What you should do: Return every line below as is, leaving out the pictures.

Given data:
====
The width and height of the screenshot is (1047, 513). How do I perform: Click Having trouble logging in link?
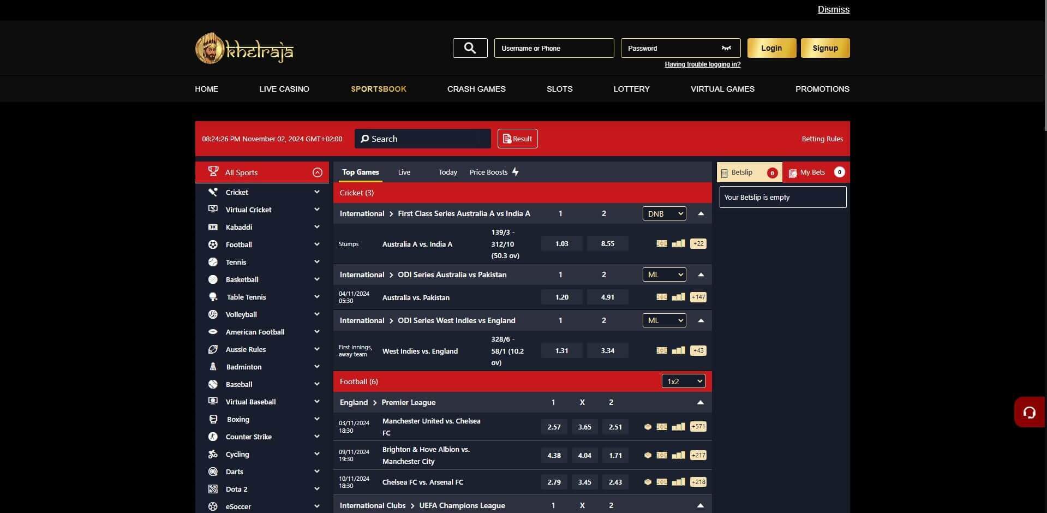point(702,64)
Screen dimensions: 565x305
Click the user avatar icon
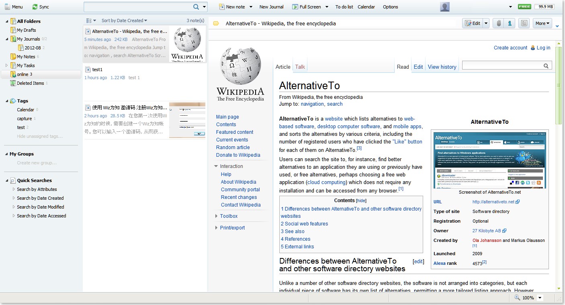coord(444,7)
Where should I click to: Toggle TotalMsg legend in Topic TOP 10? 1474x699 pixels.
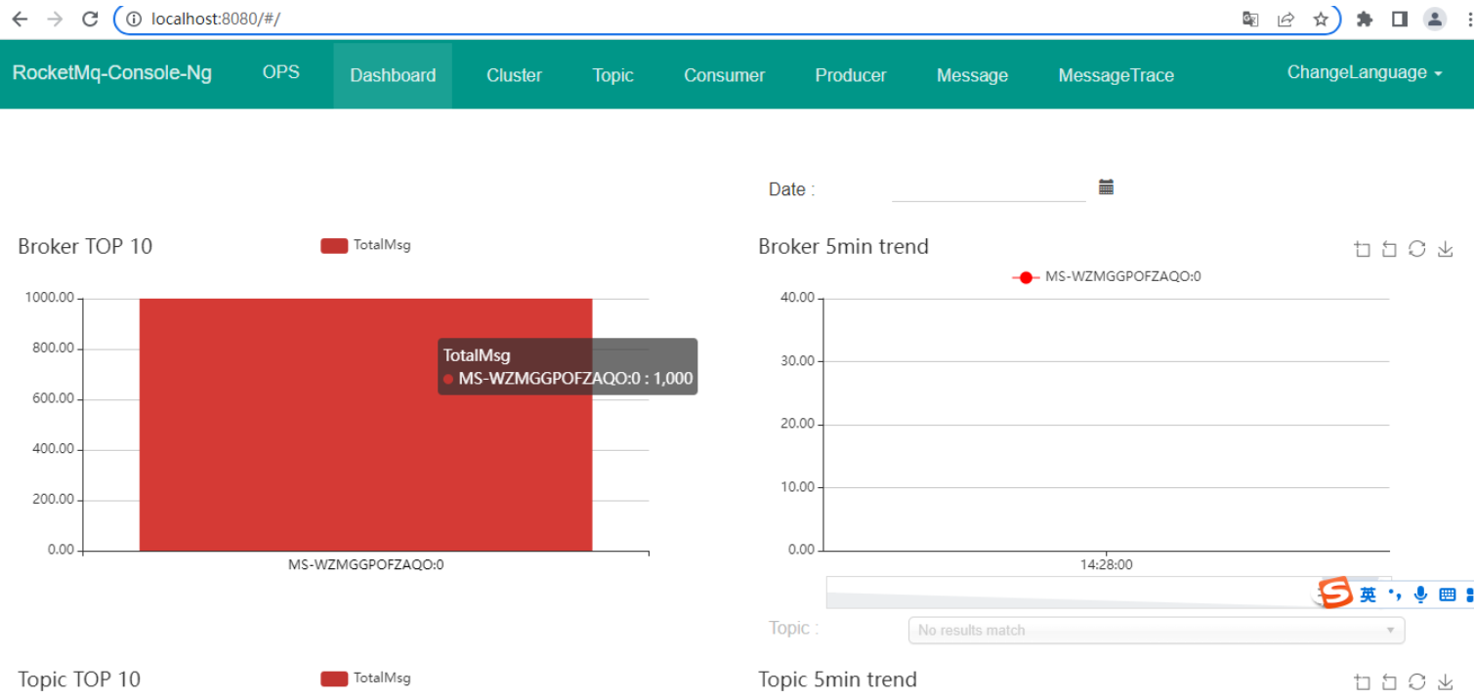(x=365, y=678)
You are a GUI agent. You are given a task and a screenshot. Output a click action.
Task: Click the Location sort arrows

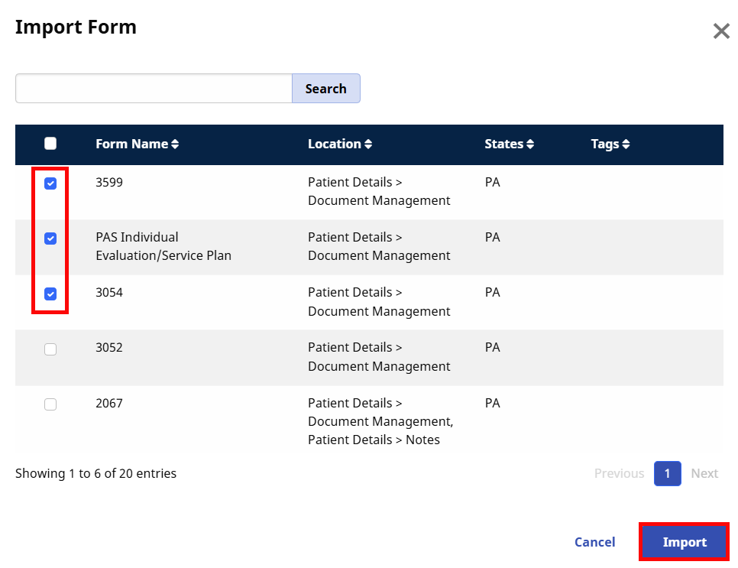click(370, 144)
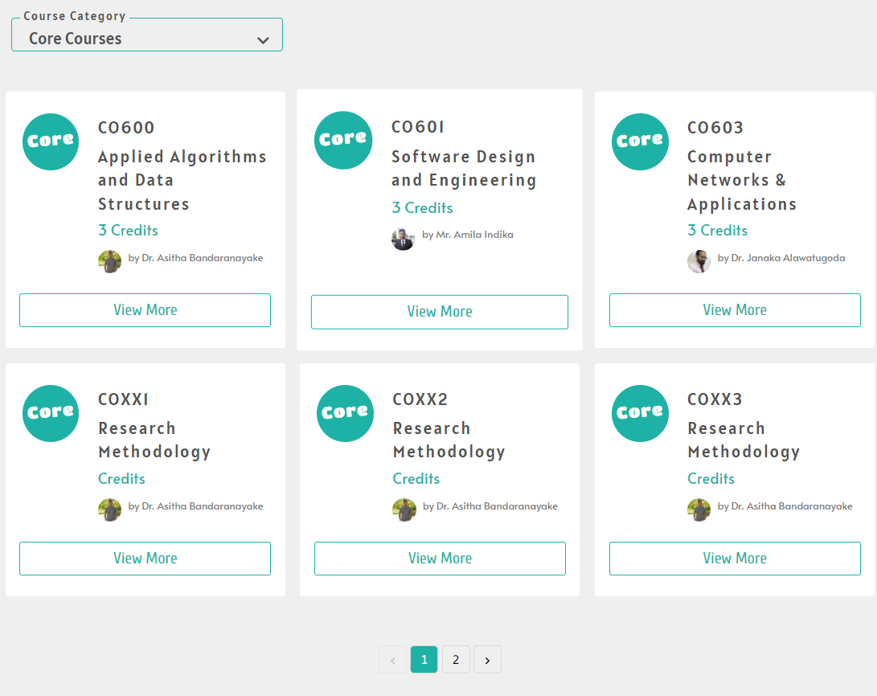View more about CO601 Software Design
This screenshot has width=877, height=696.
click(440, 312)
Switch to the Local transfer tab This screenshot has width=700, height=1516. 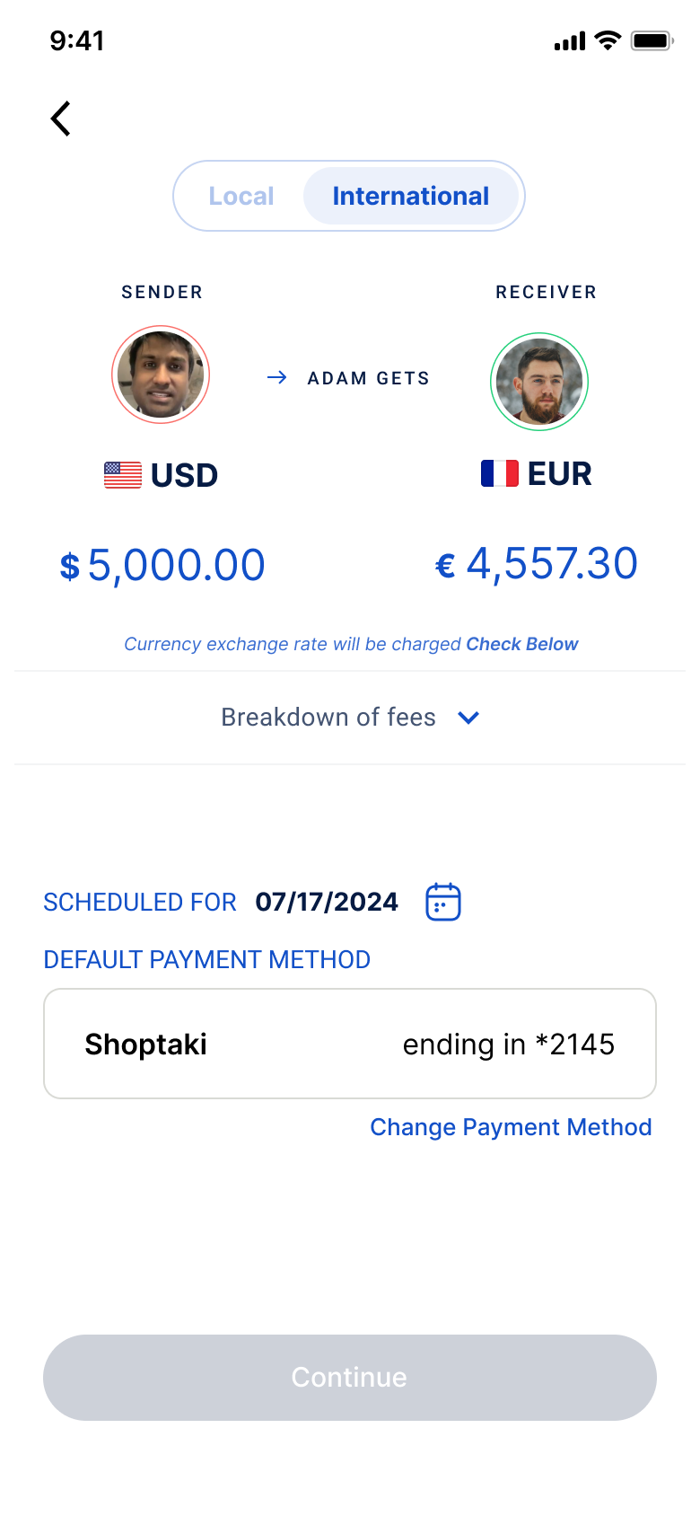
====
Answer space:
The width and height of the screenshot is (1047, 513). How do I perform: Click Having trouble logging in link?
point(702,64)
Screen dimensions: 565x305
Click the user avatar icon
coord(444,7)
Where should I click to: Toggle TotalMsg legend in Topic TOP 10? 1474x699 pixels.
(x=365, y=678)
You are a GUI agent. You are given a task and a screenshot. Output a click action.
Task: Click the Location sort arrows

click(370, 144)
View more about CO601 Software Design
This screenshot has width=877, height=696.
click(440, 312)
Switch to the Local transfer tab This screenshot has width=700, height=1516. 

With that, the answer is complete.